In a letter Monday to parents of Cameron Park Elementary School students, Orange County Schools interim superintendent Randy Bridges said that an “independent review” by “outside investigators” of allegations made by a parent in February determined that neither the school’s faculty nor staff members “acted in any discriminatory or harassing manner toward the parent or her child.”

Though the letter does not mention the parent by name, it appears to reference a complaint made by Krystal Little and first reported by the INDY in April.

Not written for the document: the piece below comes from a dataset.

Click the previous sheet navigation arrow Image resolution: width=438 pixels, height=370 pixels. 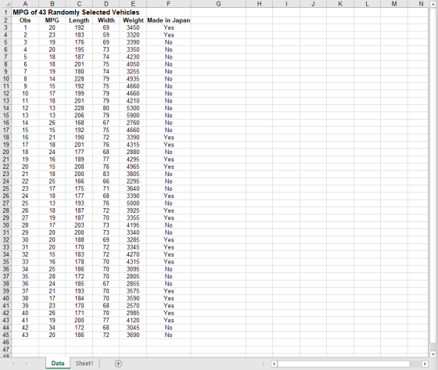point(13,364)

Little’s complaint, which alleged that she had been harassed by a custodian but that school administrators had failed to follow-up on her charges, had initially been substantiated by Seth Stephens, OCS’s chief communications officer, who investigated the matter. Little, Stephens wrote in a report, “has not been engaged with as a parent by the school’s administration in a fashion, manner, or form similar to her white parent counterparts.”

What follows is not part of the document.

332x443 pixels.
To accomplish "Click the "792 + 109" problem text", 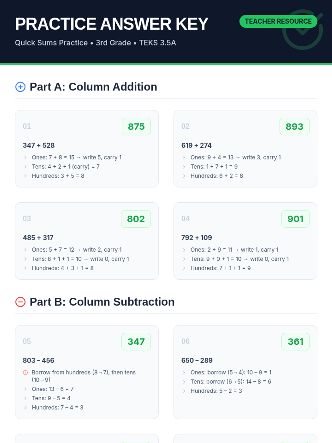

But the school board was not satisfied with Stephens’s report—or the ones that followed. 

In April, then-superintendent Todd Wirt asked the school district’s human resources chief to reinvestigate the Cameron Park affair. In May, the INDY reported last month, OCS hired Bryan Martin, most recently the senior director for employee relations for the Wake County Public School System, to review the Little case, and paid him $5,000. 

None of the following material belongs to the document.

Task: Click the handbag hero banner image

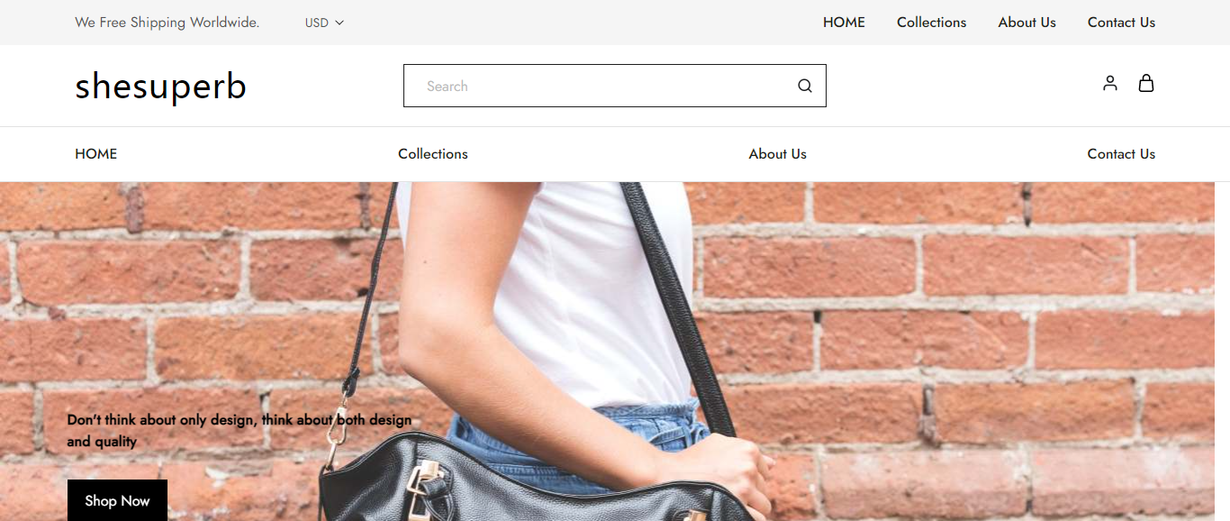Action: point(607,352)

Then, on June 10, the school board hired the law firm Brooks Pierce to “conduct a comprehensive independent review of a parent’s complaint at Cameron Park,” chairman Will Atherton told the INDY in an email—a contract worth up to $25,000. On August 26, the school board authorized paying Brooks Pierce another $25,000. 

In September, the board voted to settle two federal complaints Stephens had filed with the federal government—one filed with the U.S. Department of Education in April alleging retaliation, and one that he’d filed months before that with the EEOC—for about $41,000. In May, the school board removed Stephens’s mother, Brenda Stephens, as its chair two months before her term was set to expire, in part because she was thought to have a conflict of interest.

Little removed her child from the school and the district in March. 

“While the review did not substantiate allegations of discrimination, harassment, or bullying,” Bridges wrote, “it did identify areas for growth and improvement, and we will follow up with information regarding opportunities for professional development and training.”

On Wednesday, the OCS Board of Education finalized the selection of its new superintendent, Monique Felder, who for the last three years has been the chief academic officer for Metropolitan Nashville Public Schools in Tennessee. She’ll start on November 1.